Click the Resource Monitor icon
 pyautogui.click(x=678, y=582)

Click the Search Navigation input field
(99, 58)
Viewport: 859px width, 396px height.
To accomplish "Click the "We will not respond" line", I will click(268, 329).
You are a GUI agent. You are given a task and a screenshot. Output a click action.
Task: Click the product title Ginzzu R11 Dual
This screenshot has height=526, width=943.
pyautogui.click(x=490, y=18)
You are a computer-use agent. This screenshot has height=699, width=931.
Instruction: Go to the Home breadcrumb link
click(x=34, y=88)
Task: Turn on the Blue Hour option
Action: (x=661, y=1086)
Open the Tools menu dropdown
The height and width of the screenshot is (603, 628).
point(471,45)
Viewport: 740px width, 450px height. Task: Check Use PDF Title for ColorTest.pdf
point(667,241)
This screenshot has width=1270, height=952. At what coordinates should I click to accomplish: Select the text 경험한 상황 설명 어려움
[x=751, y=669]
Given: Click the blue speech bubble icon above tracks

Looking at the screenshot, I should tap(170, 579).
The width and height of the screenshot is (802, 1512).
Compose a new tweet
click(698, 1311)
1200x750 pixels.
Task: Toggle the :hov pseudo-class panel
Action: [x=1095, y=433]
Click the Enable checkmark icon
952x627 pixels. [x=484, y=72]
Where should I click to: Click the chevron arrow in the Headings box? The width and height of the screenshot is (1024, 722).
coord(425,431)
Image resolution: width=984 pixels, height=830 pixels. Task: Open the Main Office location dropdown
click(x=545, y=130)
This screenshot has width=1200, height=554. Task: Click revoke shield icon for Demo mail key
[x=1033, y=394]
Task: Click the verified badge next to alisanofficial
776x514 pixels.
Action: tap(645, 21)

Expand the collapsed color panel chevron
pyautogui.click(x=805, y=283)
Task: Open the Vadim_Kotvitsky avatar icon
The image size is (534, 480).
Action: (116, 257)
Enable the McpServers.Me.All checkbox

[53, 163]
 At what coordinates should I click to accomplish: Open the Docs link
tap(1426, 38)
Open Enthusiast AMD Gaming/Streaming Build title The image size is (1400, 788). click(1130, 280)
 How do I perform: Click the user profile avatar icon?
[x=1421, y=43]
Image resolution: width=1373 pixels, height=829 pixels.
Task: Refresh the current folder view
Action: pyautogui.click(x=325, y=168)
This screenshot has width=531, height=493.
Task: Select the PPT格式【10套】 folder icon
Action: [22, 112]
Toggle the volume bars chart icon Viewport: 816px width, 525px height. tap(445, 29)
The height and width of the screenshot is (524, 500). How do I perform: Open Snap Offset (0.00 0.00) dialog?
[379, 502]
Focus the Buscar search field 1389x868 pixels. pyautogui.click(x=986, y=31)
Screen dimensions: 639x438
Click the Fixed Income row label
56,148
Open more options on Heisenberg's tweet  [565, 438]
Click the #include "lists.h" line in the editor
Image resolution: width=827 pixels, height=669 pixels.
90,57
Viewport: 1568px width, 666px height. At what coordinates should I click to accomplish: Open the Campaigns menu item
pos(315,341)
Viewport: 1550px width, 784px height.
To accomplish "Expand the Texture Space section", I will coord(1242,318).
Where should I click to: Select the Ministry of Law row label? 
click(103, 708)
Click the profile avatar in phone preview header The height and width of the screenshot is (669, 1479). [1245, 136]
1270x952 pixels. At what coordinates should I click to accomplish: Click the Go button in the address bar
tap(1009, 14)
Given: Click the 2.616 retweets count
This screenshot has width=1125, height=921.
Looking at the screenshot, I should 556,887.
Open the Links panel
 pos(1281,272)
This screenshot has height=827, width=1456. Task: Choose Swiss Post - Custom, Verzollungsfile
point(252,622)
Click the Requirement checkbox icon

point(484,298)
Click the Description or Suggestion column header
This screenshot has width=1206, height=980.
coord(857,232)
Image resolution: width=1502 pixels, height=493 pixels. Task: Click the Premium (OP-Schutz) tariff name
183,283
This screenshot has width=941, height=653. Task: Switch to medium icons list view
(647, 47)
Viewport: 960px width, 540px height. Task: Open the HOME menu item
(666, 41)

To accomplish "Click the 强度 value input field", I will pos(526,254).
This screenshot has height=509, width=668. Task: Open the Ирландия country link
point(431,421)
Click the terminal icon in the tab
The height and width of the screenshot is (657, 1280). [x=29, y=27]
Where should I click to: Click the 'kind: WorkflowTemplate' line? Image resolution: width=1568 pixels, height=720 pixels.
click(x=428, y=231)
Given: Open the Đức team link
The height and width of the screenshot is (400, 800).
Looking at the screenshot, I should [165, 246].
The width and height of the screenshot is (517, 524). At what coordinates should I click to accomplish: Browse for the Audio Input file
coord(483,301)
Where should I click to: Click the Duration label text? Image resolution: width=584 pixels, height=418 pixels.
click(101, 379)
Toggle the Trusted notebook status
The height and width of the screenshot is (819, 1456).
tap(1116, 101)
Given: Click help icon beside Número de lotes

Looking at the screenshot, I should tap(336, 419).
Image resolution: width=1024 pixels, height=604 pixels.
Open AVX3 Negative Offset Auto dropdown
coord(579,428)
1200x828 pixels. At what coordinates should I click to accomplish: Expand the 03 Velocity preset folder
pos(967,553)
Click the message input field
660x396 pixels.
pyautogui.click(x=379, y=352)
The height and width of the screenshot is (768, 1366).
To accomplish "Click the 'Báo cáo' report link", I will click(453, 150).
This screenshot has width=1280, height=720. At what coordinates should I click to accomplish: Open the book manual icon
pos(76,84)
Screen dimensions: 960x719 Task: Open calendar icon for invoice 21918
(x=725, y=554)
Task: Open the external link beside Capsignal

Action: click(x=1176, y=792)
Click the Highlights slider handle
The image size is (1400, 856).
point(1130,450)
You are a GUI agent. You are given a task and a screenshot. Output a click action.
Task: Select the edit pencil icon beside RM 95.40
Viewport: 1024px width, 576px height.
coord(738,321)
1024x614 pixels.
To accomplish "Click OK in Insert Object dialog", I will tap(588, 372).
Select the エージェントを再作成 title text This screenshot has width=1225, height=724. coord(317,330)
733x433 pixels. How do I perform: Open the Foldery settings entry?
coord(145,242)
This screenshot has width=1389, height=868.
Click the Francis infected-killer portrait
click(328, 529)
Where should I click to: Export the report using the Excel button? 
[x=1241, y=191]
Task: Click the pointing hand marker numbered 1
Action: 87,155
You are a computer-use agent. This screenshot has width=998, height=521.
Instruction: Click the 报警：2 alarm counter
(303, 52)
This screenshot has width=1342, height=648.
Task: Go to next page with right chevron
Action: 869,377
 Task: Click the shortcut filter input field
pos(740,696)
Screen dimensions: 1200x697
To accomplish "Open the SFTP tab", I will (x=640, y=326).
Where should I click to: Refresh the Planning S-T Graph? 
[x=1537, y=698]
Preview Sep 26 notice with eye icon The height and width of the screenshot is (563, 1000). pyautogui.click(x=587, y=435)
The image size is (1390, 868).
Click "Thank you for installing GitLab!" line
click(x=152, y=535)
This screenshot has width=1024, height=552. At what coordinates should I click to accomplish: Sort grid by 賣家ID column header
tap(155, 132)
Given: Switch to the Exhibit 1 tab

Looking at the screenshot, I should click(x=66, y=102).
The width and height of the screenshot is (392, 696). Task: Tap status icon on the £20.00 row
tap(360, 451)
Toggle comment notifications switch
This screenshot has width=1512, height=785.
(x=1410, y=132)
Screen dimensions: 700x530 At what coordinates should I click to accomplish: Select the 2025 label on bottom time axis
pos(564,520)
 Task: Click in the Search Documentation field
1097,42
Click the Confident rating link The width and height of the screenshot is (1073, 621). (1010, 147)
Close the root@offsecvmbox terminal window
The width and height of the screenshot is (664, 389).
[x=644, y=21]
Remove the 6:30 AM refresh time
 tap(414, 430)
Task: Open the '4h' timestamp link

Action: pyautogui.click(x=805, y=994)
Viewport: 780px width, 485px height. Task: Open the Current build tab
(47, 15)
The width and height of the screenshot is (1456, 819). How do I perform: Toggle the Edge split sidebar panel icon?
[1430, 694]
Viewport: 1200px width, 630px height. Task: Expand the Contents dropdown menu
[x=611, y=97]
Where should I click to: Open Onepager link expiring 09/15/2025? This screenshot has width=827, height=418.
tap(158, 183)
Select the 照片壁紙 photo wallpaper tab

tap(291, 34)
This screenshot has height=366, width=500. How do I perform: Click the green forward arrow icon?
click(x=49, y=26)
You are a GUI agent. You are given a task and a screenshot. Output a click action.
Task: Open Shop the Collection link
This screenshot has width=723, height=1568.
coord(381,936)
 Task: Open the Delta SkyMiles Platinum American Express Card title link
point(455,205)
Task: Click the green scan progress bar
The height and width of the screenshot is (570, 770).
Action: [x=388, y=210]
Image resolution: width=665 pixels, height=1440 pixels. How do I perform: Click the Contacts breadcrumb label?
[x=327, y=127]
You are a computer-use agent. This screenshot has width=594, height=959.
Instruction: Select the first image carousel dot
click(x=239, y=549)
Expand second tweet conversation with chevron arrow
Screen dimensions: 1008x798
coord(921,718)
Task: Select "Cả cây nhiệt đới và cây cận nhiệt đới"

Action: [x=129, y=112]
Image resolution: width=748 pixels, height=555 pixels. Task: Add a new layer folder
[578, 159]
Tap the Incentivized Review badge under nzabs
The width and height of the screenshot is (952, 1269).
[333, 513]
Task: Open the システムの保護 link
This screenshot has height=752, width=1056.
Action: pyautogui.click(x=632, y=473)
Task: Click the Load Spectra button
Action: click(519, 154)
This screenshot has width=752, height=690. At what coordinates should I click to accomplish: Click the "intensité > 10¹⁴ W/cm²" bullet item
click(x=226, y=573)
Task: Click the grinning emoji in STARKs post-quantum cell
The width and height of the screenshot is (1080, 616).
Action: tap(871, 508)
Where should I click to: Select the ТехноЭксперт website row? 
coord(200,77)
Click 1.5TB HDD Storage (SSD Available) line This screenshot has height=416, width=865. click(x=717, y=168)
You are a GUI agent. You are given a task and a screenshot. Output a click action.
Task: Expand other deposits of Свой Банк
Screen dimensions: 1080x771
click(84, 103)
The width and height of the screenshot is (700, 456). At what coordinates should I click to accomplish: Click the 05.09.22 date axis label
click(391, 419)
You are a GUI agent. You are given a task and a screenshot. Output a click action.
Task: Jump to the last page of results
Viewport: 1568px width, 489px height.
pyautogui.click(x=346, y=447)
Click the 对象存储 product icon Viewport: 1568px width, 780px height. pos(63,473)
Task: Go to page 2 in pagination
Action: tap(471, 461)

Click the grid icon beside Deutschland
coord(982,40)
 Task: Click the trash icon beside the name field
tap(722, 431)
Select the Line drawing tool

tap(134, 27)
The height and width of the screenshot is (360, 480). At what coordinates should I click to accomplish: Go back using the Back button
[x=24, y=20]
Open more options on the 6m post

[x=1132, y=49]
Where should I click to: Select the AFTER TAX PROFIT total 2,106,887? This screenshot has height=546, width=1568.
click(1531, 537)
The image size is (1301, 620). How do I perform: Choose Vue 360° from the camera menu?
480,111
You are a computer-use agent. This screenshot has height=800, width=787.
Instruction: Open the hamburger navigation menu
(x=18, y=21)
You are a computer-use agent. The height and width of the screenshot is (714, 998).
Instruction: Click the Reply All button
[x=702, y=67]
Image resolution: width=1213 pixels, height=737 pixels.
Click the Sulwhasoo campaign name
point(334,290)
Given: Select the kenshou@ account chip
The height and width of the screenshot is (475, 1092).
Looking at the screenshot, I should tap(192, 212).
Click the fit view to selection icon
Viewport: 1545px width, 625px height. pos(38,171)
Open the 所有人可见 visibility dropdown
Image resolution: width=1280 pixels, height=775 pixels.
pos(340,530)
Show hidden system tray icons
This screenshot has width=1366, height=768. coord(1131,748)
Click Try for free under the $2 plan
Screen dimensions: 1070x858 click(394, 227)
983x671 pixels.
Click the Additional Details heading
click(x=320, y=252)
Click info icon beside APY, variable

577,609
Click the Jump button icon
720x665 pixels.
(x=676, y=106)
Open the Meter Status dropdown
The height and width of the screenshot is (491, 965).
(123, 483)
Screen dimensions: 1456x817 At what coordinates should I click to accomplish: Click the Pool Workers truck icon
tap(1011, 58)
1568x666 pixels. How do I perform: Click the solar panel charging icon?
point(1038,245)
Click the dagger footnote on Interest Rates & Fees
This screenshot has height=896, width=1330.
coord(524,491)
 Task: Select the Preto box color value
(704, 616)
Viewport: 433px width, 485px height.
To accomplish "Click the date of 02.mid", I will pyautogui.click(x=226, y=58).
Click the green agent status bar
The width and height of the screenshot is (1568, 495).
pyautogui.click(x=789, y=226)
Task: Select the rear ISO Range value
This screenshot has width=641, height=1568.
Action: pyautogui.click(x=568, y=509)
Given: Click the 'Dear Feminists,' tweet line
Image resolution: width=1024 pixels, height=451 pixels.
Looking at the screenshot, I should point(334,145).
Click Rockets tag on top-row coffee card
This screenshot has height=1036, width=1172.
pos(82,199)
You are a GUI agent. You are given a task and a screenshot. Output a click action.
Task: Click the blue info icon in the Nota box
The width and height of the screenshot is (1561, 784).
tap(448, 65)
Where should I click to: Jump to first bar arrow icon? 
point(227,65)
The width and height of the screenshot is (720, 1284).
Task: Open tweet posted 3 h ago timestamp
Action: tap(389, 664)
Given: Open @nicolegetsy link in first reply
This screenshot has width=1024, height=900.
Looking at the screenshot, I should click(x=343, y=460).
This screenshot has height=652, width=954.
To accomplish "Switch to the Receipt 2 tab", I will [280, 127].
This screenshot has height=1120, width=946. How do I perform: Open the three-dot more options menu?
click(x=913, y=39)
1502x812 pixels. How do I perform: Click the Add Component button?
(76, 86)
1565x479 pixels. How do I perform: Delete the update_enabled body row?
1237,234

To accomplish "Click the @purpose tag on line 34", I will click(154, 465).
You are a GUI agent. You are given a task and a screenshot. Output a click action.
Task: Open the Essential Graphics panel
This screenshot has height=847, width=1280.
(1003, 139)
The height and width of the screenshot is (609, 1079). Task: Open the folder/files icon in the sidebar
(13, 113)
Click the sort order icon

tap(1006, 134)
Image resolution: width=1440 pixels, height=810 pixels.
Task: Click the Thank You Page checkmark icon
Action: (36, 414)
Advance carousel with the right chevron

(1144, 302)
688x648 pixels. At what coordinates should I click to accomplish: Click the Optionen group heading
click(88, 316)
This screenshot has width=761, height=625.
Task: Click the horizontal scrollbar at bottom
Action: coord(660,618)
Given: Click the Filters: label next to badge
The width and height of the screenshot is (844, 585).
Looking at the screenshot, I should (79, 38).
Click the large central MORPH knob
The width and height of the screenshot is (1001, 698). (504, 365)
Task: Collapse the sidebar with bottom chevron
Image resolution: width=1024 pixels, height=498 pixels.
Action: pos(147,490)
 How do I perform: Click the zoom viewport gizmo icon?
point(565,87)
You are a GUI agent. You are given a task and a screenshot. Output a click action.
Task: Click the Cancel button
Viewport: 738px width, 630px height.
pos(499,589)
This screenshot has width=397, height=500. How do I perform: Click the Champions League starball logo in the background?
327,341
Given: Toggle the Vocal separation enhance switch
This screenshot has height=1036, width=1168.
+--
Task requirements -> All lines above from the one containing "Toggle the volume" to the one containing "Given: Open the Đức team link" must be repeated exactly, both lines included, and no others.

Task solution ->
Toggle the volume bars chart icon Viewport: 816px width, 525px height. tap(445, 29)
The height and width of the screenshot is (524, 500). How do I perform: Open Snap Offset (0.00 0.00) dialog?
[379, 502]
Focus the Buscar search field 1389x868 pixels. pyautogui.click(x=986, y=31)
Screen dimensions: 639x438
Click the Fixed Income row label
56,148
Open more options on Heisenberg's tweet  [565, 438]
Click the #include "lists.h" line in the editor
Image resolution: width=827 pixels, height=669 pixels.
90,57
Viewport: 1568px width, 666px height. At what coordinates should I click to accomplish: Open the Campaigns menu item
pos(315,341)
Viewport: 1550px width, 784px height.
To accomplish "Expand the Texture Space section", I will coord(1242,318).
Where should I click to: Select the Ministry of Law row label? 
click(103, 708)
Click the profile avatar in phone preview header The height and width of the screenshot is (669, 1479). [1245, 136]
1270x952 pixels. At what coordinates should I click to accomplish: Click the Go button in the address bar
tap(1009, 14)
Given: Click the 2.616 retweets count
This screenshot has width=1125, height=921.
Looking at the screenshot, I should 556,887.
Open the Links panel
 pos(1281,272)
This screenshot has height=827, width=1456. Task: Choose Swiss Post - Custom, Verzollungsfile
point(252,622)
Click the Requirement checkbox icon

point(484,298)
Click the Description or Suggestion column header
This screenshot has width=1206, height=980.
coord(857,232)
Image resolution: width=1502 pixels, height=493 pixels. Task: Click the Premium (OP-Schutz) tariff name
183,283
This screenshot has width=941, height=653. Task: Switch to medium icons list view
(647, 47)
Viewport: 960px width, 540px height. Task: Open the HOME menu item
(666, 41)

To accomplish "Click the 强度 value input field", I will pos(526,254).
This screenshot has height=509, width=668. Task: Open the Ирландия country link
point(431,421)
Click the terminal icon in the tab
The height and width of the screenshot is (657, 1280). [x=29, y=27]
Where should I click to: Click the 'kind: WorkflowTemplate' line? Image resolution: width=1568 pixels, height=720 pixels.
click(x=428, y=231)
Given: Open the Đức team link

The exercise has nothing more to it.